The app allows users to select from multiple chart types, each of which can be customized based on the selected columns from the uploaded dataset. Below is a breakdown of the available chart types:
- Bar Chart: Visualizes data with bars; requires both X and Y axes.
- Pie Chart: Displays the distribution of values in a categorical column.
- Line Chart: Plots data points as a line; requires both X and Y axes.
- Scatter Plot: Plots data points as dots; requires both X and Y axes.
- Histogram: Plots the distribution of a numerical column.
- Box Plot: Displays the distribution of a numerical column with quartiles and outliers.
- Heatmap: Shows correlations between numerical columns.
- Area Chart: Visualizes data in a cumulative area plot.
- Stacked Bar Chart: Stacked bar chart for categorical columns.
- Violin Plot: Displays the distribution of a numerical column similar to a box plot but with more detailed information.
Once a chart is generated, users have the option to download it in PNG or PDF format. This is implemented using the download button, allowing the user to download the visualizations.
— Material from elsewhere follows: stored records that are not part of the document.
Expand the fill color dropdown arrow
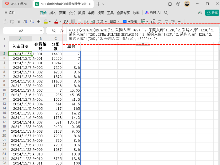220x165 pixels. click(x=50, y=22)
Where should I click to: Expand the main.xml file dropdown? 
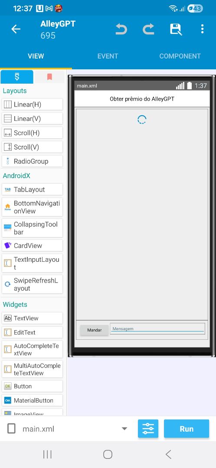tap(124, 429)
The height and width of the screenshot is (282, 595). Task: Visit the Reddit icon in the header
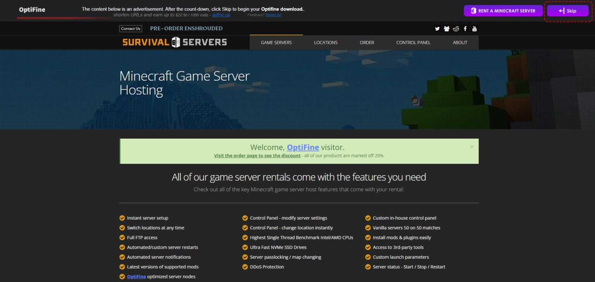click(456, 29)
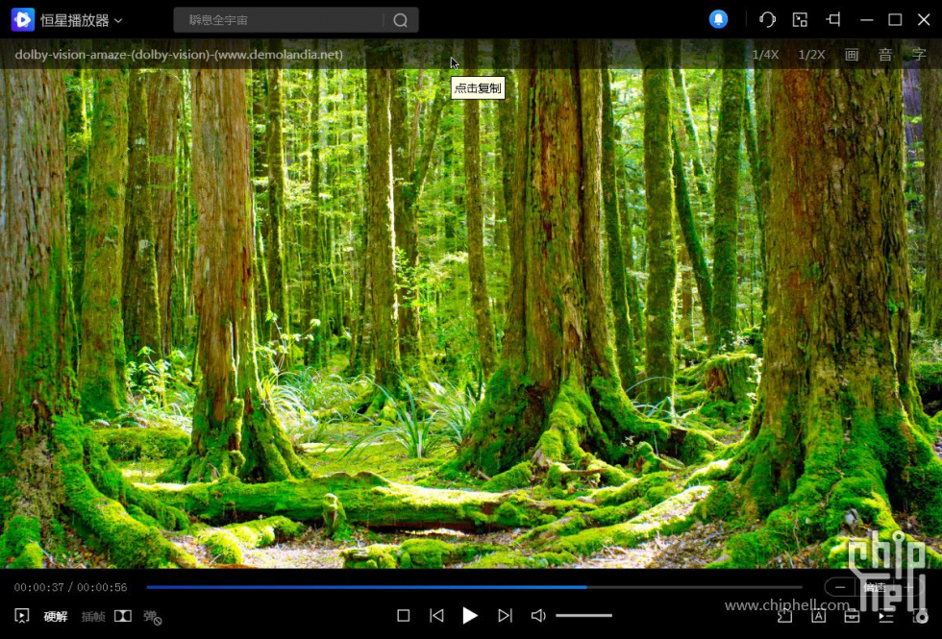Open the 画 picture settings menu
This screenshot has width=942, height=639.
(x=851, y=55)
The app stores the previously generated charts in the session state and allows users to view them again. This functionality is helpful if users want to compare or revisit past charts.
The app includes error handling to manage issues that may arise with data types or chart generation. For instance, if a heatmap is requested but not enough numeric columns are available, the app will show an error message.
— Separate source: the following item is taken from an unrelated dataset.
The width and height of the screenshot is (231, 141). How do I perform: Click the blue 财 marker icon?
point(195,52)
Although not implemented in the current version of the app, you could easily extend this app to include basic data analysis insights such as:
- Mean: Average value of a numeric column.
- Median: Middle value of a numeric column.
- Mode: Most frequent value(s) of a categorical or numeric column.
A bar chart is used to compare values across different categories. The height of the bars represents the value of each category.
- X-axis: The categorical variable (e.g., "Name", "Age", etc.).
- Y-axis: The numeric variable (e.g., "Salary", "Height", etc.).
A pie chart shows the proportion of each category within a whole. It's useful for showing how different segments contribute to a total.
- X-axis: The categorical variable.
A line chart is used to show trends over time (or other ordered categories). It connects individual data points with a line.
- X-axis: The independent variable (e.g., "Date").
- Y-axis: The dependent variable (e.g., "Price").
A scatter plot visualizes the relationship between two numerical variables by plotting data points on a two-dimensional graph.
- X-axis: The independent numerical variable.
- Y-axis: The dependent numerical variable.
A histogram displays the frequency distribution of a numeric column by dividing the data into bins and plotting the number of data points in each bin.
- X-axis: The numeric variable.
A box plot summarizes the distribution of a numeric column through its quartiles, with the "box" showing the interquartile range and "whiskers" showing the range of the data.
- X-axis: The categorical variable.
A heatmap displays the correlation between numeric variables, with colors indicating the strength of the correlation.
- X-axis and Y-axis: Numeric variables.
An area chart is a variation of the line chart where the area under the line is filled with color to emphasize the magnitude of change over time.
- X-axis: The categorical or time-based variable.
- Y-axis: The numeric variable.
A stacked bar chart represents multiple data series stacked on top of each other, which helps visualize the part-to-whole relationship.
- X-axis: The categorical variable.
- Y-axis: Numeric values of different categories stacked on top of each other.
A violin plot is similar to a box plot, but it also shows the distribution density of the data. It is particularly useful for visualizing the distribution of numeric variables across different categories.
- X-axis: The categorical variable.
- Y-axis: The numeric variable.
- DataView/
- ├── app.py # Main Streamlit app file
- ├── requirements.txt # List of dependencies
- ├── README.md # Documentation
This app serves as a powerful tool for data analysis and visualization by enabling users to upload datasets, explore the data through various chart types, and gain insights into the data. The app is flexible and can handle both categorical and numeric data types, providing visualizations like bar charts, histograms, heatmaps, and more. The inclusion of chart download options and the history of previous charts makes this app an excellent tool for interactive data exploration.